No quería volver sentir aquellas emociones en su piel, y menos en su corazón.
Tenía miedo, y lo admitía. Odiaba caer y no poder levantarse. Había
conseguido sostenerse de pie sujetándose a un fino hilo. Ahora, este comenzaba
a ser insuficientemente fuerte para aguantarse en él.
No estaba dispuesto a volver a perder una partida. Simplemente, se había
quedado sin cartas.
Alzó la vista y vio las estrellas brillar. Sintió un escalofrío y supo que
se acercaba la hora. Se levantó con un deje de fuerza, pero no de decisión. No
dolía tanto como lo de los últimos días. Por lo menos, ahora sabía que se iba a
acabar.
Rebuscó entre el bolsillo derecho de su pantalón. Juraría que lo había
traído… Sacó un cigarro y un mechero. Lo encendió tranquilamente, con una calma
extraña, inestable pero a la vez satisfactoria. Avanzó hacia el borde del
acantilado mientras tomaba pequeñas caladas del cigarrillo que ahora colgaba de
sus labios. Con el manto estrellado sobre él, y las sábanas brillantes bajo él,
Travers disfrutó del pequeño placer de sentirse libre hasta el último segundo.
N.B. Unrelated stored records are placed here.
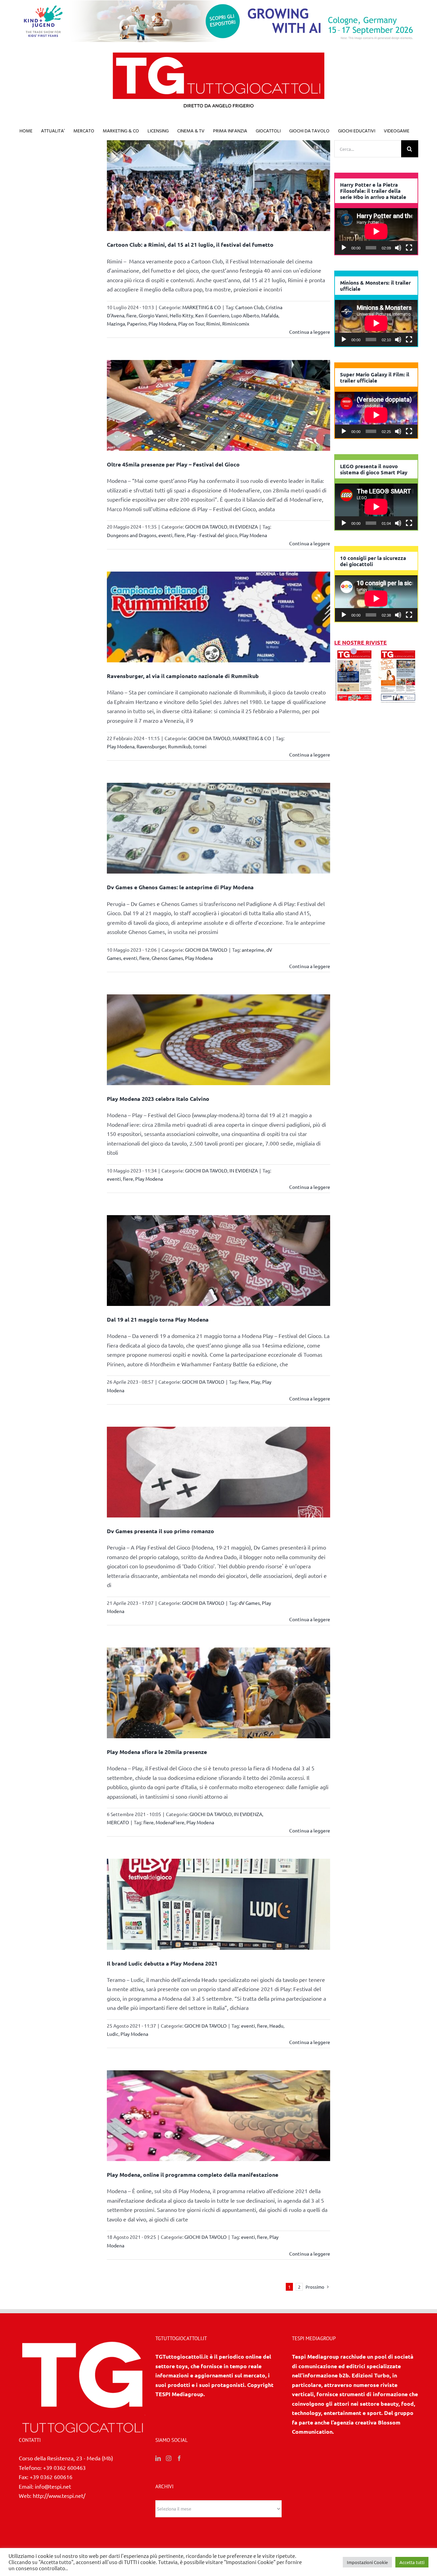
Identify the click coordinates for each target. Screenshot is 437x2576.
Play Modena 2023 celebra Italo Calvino (158, 1098)
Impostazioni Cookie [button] (367, 2562)
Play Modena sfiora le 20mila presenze (157, 1751)
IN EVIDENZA (243, 526)
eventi (165, 535)
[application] (376, 231)
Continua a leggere (309, 332)
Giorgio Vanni (153, 315)
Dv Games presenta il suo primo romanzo (160, 1531)
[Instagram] (168, 2458)
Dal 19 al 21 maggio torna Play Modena (158, 1319)
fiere (131, 315)
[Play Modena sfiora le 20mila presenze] (218, 1692)
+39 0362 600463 (64, 2467)
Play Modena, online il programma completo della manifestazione (192, 2174)
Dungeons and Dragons (131, 535)
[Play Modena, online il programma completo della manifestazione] (218, 2115)
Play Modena (162, 323)
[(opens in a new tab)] (398, 651)
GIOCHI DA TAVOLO (206, 526)
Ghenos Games (167, 958)
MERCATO (118, 1822)
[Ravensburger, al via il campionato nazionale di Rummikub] (218, 617)
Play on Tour (191, 323)
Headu (276, 2026)
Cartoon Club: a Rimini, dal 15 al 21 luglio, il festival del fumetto (190, 244)
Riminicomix (235, 323)
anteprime (253, 950)
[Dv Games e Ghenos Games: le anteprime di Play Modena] (218, 828)
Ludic (112, 2034)
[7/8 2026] (354, 651)
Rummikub (179, 746)
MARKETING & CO (201, 307)
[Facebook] (179, 2458)
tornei (200, 746)
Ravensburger (151, 746)
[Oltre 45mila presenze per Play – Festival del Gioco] (218, 405)
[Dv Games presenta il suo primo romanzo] (218, 1472)
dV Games (249, 1603)
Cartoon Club (249, 307)
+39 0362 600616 (51, 2476)
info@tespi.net (53, 2486)
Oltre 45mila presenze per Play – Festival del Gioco (173, 464)
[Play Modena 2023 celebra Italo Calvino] (218, 1039)
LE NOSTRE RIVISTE (360, 642)
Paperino (136, 323)
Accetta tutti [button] (411, 2562)
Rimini (213, 323)
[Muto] (398, 247)
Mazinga (116, 323)
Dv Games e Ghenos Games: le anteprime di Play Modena (180, 887)
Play (255, 1382)
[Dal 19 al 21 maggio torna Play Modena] (218, 1260)
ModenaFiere (170, 1822)
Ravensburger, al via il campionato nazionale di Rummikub (183, 675)
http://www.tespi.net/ (59, 2495)
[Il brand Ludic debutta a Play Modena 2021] (218, 1904)
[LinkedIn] (158, 2458)
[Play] (343, 247)
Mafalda (269, 315)
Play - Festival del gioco (212, 535)
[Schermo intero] (409, 247)
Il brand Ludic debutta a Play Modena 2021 (162, 1963)
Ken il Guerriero (212, 315)
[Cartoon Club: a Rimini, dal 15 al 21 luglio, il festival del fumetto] (218, 185)
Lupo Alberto (245, 315)
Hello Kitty (181, 315)
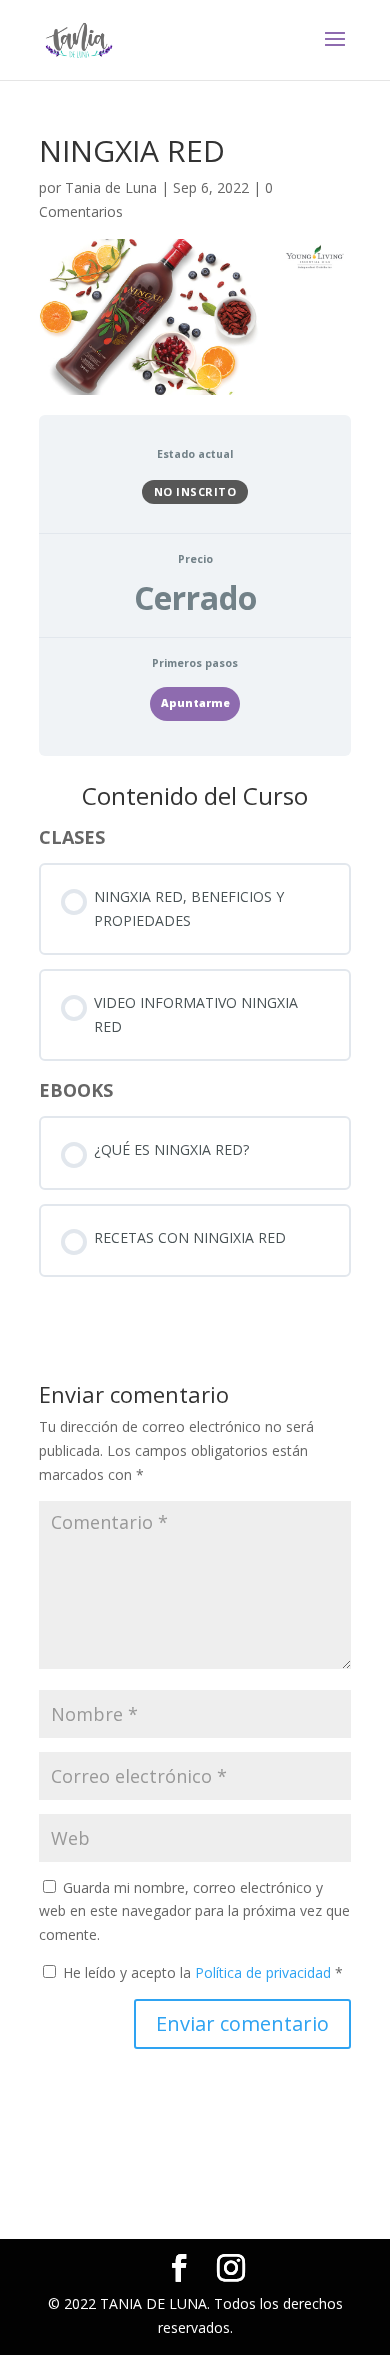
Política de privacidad (265, 1972)
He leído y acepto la (203, 1972)
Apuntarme (195, 703)
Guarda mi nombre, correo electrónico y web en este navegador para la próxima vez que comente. (194, 1911)
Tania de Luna (111, 187)
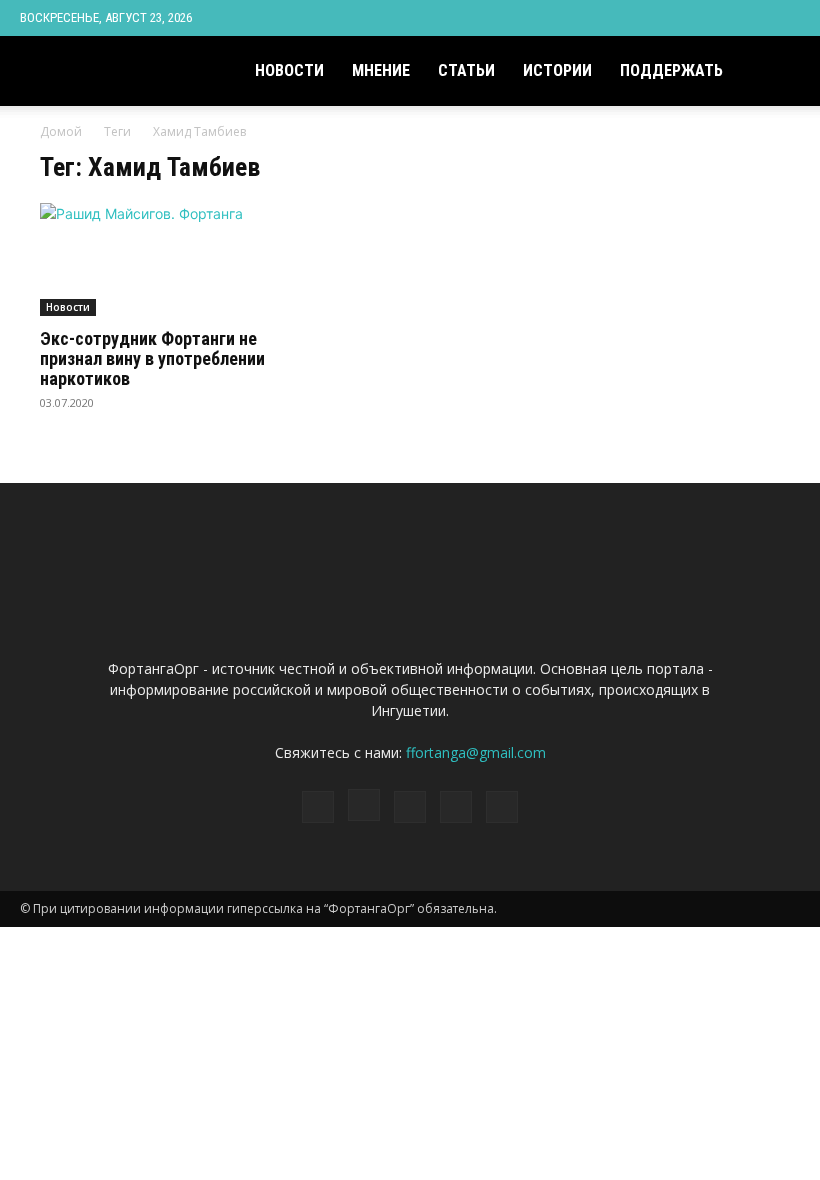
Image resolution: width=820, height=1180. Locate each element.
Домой (61, 131)
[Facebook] (653, 18)
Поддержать (671, 70)
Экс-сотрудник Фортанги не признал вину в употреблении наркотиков (152, 358)
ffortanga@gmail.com (476, 752)
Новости (289, 70)
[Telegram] (719, 18)
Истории (557, 70)
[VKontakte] (752, 18)
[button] (776, 71)
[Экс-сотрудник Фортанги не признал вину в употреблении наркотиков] (154, 259)
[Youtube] (785, 18)
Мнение (381, 70)
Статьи (466, 70)
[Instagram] (686, 18)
Su reloj pitó, marcando las 23:57. Aplastó el cigarro contra la tierra y
tiró el reloj. Del bolsillo izquierdo sacó una carta y la depositó a unos dedos
de sus pies. Besó la carta, deseando que no se convirtiera en un arma de
destrucción, sino en un gesto de disculpa.
23:59. Era el momento. El hilo flojeaba, suplicando que se soltase.
Y se soltó.
Travers había leído muchos libros que trataban de la misma situación que
ahora mismo vivía. En todos, su protagonista pensaba, recordaba, toda su vida en breves ráfagas de tiempo. La realidad
era muy distinta. Su mente, viendo que era su fin, se había desconectado;
únicamente procesando la imagen que evocaban sus ojos, nada más que rocas
bañadas por las violentas olas que las azotaban. El aire le golpeó
incesantemente. Dolía, sí, pero era un tipo de dolor distinto al que había
imaginado. Un dolor que se merecía, que su consciencia moral necesitaba
desesperadamente, que lo castigaba sin pasión, anulando toda maldad de su
interior.
Había dejado de ser humano para convertirse en un todo y un nada. Un todo
por su cuerpo, que seguía formándolo un hombre. Un nada porque ya no tenía un
hombre, un alma humana que obedecer; esta, se había desvanecido.
Ya no había un él, sino un algo.
El golpe contra las rocas fue indoloro. Ni siquiera sintió su cuerpo estrellarse
contra ellas. Simplemente, el aire llevándose el algo que le quedaba."